# Exercise: Diabetes Model

In this exercise, we're going to take the knowledge we gained from the lesson and apply it to the [Diabetes dataset](https://scikit-learn.org/stable/datasets/toy_dataset.html#diabetes-dataset). This well known dataset already has it's data cleaned and normalized, so no need to do any of those steps.
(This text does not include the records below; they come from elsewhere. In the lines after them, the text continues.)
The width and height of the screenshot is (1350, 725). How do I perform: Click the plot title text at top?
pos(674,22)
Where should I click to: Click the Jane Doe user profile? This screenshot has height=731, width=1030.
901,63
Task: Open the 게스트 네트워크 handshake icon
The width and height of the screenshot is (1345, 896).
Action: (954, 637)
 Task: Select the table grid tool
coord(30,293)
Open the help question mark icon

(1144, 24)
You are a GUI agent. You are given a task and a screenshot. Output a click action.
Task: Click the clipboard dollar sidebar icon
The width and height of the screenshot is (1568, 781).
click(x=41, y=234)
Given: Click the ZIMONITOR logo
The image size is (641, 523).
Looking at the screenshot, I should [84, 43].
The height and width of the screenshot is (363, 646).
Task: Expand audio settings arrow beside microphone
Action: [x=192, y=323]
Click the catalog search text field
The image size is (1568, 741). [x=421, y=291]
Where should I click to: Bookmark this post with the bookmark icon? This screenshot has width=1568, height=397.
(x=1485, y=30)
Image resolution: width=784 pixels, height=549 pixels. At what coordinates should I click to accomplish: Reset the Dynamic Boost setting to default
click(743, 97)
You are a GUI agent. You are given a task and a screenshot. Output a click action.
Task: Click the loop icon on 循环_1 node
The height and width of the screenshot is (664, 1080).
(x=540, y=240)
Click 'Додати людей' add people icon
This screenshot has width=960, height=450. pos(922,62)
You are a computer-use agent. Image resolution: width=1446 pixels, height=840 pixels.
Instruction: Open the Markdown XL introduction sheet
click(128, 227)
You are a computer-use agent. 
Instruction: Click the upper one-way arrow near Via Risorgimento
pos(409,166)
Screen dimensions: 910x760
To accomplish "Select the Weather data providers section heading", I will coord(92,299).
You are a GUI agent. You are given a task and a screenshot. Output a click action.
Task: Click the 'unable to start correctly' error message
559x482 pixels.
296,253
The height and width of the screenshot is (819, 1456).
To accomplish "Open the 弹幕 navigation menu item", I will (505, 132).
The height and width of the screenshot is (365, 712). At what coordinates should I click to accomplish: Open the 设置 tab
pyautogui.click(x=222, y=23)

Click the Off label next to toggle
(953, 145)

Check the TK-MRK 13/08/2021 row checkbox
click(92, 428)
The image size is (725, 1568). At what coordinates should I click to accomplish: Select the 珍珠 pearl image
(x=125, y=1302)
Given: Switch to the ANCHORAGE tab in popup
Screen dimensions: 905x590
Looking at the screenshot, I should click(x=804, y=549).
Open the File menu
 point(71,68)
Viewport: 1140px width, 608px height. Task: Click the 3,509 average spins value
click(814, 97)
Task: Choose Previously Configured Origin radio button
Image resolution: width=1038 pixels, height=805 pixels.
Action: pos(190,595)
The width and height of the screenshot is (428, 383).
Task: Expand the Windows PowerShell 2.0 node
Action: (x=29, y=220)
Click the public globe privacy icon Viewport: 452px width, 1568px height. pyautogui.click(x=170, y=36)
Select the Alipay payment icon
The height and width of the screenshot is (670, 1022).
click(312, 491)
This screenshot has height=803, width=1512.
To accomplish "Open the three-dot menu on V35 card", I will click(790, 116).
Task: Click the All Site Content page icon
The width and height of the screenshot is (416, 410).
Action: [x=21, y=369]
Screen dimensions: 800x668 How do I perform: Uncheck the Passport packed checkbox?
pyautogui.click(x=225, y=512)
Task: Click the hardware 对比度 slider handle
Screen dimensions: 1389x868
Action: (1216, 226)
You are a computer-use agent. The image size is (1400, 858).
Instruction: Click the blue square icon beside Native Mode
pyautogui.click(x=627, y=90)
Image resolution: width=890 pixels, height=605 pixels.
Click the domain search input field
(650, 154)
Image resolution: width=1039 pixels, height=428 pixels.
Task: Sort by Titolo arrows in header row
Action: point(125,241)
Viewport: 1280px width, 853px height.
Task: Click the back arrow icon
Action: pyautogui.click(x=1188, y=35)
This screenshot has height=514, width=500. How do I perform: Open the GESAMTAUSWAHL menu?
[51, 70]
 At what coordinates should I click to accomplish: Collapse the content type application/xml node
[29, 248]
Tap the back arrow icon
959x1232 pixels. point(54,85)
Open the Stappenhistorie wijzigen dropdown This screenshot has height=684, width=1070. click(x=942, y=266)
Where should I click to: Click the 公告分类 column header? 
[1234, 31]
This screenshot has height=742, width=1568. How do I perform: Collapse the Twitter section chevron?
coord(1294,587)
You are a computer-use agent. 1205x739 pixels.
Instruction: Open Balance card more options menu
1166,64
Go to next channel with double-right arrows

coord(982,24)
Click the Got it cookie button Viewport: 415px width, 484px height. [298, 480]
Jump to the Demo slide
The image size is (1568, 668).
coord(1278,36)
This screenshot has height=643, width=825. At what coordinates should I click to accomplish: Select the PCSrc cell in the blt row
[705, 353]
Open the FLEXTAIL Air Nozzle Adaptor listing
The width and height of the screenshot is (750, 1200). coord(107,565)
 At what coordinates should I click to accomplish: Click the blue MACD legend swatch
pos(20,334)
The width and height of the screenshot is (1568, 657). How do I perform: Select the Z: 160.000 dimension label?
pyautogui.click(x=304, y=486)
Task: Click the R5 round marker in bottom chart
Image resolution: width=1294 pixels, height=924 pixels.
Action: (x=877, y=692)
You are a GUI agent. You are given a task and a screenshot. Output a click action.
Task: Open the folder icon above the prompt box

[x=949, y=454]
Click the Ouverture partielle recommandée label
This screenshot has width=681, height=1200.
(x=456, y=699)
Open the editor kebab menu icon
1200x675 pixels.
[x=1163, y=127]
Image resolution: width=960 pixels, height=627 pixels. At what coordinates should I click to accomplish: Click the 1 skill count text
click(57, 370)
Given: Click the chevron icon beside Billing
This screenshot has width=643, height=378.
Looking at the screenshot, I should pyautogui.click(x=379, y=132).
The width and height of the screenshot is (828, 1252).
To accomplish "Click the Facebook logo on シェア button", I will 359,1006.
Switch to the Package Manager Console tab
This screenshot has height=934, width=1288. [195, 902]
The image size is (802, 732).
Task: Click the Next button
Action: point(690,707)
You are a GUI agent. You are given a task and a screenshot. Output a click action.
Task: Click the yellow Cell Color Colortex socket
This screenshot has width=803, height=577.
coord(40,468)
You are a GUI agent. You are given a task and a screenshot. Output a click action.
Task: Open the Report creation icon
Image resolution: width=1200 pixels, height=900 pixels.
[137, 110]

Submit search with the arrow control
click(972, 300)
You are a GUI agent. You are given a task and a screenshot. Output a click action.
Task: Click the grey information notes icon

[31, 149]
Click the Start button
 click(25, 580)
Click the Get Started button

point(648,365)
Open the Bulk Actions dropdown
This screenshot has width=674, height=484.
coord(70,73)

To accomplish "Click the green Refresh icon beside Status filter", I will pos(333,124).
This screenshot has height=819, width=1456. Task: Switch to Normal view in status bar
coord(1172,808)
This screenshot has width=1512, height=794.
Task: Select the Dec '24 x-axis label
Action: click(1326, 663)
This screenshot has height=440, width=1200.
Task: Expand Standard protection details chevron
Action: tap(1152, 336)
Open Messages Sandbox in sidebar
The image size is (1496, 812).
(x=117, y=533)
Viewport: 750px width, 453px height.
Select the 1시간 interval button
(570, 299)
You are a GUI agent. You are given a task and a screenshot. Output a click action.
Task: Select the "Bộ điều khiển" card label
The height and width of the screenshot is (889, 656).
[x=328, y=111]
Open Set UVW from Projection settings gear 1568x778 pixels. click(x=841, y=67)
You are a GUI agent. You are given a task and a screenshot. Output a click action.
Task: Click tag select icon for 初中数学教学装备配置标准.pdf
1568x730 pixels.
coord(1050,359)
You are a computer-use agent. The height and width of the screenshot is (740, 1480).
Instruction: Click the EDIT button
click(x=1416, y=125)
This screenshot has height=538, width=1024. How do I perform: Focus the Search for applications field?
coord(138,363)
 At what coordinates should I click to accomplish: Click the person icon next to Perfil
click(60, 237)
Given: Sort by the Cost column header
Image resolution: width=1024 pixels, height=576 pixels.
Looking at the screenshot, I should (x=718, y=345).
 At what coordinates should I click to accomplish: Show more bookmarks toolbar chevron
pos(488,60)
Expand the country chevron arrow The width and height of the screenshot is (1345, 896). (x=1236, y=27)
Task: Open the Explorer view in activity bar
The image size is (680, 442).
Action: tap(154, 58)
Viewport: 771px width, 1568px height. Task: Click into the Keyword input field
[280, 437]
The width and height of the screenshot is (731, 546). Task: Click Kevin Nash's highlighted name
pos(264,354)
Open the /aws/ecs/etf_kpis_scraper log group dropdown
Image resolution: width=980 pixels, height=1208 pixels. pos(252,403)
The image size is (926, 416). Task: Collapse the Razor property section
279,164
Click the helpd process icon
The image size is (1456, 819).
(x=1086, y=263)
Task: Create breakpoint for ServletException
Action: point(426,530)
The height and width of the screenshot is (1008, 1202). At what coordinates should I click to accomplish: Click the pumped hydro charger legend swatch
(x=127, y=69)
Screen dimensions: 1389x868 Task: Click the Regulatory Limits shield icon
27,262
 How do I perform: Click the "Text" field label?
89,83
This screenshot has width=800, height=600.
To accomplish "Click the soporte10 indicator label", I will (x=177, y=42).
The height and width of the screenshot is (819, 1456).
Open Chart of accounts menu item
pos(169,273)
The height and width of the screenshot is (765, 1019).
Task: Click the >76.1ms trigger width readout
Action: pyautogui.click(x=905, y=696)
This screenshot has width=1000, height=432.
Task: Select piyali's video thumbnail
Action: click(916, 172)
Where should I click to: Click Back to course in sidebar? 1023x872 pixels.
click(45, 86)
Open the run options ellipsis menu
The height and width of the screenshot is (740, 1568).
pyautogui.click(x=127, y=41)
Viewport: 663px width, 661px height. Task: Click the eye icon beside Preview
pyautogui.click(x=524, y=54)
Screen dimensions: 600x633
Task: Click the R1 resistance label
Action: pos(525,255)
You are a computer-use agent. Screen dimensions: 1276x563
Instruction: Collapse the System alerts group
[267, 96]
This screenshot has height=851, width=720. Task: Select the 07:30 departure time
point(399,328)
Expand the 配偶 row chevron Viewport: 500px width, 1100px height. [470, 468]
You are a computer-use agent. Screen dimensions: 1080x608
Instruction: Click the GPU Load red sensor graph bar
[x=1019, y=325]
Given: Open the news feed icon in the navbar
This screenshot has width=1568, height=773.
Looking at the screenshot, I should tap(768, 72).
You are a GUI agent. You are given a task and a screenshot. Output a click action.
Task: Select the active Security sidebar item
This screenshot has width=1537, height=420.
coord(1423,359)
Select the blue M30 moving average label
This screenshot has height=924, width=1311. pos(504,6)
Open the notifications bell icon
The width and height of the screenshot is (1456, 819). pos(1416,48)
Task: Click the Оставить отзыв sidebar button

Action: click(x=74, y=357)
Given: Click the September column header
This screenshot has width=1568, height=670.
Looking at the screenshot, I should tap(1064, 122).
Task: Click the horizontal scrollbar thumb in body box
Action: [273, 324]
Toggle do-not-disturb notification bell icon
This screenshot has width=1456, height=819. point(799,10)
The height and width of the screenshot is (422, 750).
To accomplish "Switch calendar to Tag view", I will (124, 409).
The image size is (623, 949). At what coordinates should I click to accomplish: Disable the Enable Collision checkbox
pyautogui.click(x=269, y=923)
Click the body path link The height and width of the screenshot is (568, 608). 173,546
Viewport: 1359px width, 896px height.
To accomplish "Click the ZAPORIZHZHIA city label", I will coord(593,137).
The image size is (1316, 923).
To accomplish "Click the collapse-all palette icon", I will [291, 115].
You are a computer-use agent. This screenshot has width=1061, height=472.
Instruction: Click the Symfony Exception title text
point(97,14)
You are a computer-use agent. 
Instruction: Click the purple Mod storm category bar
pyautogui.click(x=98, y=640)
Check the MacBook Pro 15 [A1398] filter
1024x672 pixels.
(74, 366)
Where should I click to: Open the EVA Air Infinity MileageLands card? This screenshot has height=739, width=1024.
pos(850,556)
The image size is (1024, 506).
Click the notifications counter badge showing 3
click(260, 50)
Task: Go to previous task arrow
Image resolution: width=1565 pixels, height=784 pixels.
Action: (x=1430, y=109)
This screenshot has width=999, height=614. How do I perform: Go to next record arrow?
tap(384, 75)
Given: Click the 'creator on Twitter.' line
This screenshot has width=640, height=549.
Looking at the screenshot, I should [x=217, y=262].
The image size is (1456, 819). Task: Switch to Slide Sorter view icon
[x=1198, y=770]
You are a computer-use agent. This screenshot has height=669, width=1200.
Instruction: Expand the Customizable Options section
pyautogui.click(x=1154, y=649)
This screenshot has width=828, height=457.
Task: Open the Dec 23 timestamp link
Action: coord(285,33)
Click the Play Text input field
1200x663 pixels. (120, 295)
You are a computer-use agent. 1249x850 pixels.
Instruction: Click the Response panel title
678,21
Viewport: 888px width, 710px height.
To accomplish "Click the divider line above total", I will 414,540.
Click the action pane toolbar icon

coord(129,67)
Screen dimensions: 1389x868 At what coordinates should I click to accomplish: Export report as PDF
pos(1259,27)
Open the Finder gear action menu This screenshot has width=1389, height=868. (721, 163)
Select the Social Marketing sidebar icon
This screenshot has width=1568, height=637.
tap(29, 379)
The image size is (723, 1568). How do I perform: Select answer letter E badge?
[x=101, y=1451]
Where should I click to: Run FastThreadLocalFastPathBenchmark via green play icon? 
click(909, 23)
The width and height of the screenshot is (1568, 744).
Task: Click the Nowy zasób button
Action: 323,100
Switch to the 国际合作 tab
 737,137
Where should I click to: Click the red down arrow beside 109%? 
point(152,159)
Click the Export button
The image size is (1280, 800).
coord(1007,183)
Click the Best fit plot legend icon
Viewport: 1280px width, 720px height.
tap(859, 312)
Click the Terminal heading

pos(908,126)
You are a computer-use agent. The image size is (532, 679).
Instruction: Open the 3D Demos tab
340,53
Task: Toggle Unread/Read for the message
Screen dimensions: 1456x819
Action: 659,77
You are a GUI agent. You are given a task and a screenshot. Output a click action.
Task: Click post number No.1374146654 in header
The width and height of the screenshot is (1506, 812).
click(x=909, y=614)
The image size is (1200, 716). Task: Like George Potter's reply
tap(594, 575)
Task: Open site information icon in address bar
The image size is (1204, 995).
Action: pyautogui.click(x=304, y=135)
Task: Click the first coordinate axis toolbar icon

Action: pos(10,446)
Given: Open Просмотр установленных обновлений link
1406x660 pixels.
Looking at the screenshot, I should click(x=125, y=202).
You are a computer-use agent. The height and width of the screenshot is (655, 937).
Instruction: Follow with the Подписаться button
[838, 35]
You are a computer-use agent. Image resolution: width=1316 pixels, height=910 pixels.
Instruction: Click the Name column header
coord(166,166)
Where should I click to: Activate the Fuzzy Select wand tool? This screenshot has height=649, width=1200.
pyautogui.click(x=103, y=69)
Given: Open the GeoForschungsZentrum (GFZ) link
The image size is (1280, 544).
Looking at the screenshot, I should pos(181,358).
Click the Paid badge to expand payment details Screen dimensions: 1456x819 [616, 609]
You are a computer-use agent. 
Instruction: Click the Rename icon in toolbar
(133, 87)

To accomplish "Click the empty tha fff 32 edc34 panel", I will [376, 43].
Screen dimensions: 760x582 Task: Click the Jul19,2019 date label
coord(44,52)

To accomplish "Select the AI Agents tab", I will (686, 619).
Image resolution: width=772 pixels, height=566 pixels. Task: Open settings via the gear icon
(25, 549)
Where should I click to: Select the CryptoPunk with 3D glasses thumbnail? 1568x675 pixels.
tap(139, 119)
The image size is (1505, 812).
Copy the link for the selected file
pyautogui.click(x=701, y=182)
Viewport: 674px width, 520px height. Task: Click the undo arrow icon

The steps required to complete this exercise are as follows:

1. Load the diabetes dataset into a dataframe.
2. Check the table summary to show that indeed the mean is zero for all features.
3. Split the dataset into train, validation, and test sets
4. Use a linear regression `Ridge` model to fit and score:
    1. Fit and score on the whole dataset
    2. Fit on train, score on validation, using default model
    3. Fit on train, score on validation, using hyperparameters model
    4. Fit on train, score on test, using hyperparameterized model
5. Plot all scores in a bar graph

In [2]:
import numpy as np
import pandas as pd
from sklearn import datasets
from sklearn.model_selection import train_test_split
from sklearn.linear_model import Ridge

In [3]:
# Load in the diabetes dataset
diabetes = datasets.load_diabetes()

In [4]:
# Create the diabetes `data` dataset as a dataframe and name the columns with `feature_names`
df = pd.DataFrame(diabetes['data'], columns=diabetes['feature_names'])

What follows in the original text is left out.